Stored records
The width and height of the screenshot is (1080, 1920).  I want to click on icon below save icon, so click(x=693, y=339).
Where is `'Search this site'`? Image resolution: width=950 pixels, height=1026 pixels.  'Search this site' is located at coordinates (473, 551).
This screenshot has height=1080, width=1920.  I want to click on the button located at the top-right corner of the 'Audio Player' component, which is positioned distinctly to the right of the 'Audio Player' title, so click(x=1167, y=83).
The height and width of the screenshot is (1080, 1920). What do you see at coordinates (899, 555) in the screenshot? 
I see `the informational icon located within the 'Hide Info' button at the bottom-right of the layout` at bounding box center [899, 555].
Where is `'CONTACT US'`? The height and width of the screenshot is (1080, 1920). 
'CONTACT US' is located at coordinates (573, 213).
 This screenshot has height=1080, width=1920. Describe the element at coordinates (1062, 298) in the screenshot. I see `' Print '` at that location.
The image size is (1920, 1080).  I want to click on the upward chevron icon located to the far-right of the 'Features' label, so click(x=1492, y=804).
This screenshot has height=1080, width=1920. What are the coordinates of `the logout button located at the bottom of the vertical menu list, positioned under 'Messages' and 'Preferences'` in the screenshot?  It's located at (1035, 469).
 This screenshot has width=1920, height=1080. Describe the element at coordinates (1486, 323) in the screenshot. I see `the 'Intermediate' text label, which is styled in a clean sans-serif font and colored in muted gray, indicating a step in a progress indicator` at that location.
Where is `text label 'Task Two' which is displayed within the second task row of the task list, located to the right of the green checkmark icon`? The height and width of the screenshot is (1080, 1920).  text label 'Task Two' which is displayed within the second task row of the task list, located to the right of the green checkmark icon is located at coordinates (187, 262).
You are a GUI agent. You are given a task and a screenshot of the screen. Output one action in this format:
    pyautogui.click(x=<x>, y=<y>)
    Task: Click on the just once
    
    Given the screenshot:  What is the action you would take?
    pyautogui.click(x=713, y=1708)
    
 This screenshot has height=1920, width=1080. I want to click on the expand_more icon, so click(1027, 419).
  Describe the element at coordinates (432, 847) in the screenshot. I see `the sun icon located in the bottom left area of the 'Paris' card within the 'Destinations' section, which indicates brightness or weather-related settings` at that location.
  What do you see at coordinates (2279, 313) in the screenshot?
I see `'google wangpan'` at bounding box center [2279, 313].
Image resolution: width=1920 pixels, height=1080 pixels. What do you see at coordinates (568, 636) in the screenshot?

## What to produce
Pick out every line in the entries above that contains the word "label" and copy each such line in full.

## Answer below
The image size is (1920, 1080).  I want to click on the upward chevron icon located to the far-right of the 'Features' label, so click(x=1492, y=804).
 This screenshot has width=1920, height=1080. Describe the element at coordinates (1486, 323) in the screenshot. I see `the 'Intermediate' text label, which is styled in a clean sans-serif font and colored in muted gray, indicating a step in a progress indicator` at that location.
Where is `text label 'Task Two' which is displayed within the second task row of the task list, located to the right of the green checkmark icon`? The height and width of the screenshot is (1080, 1920).  text label 'Task Two' which is displayed within the second task row of the task list, located to the right of the green checkmark icon is located at coordinates (187, 262).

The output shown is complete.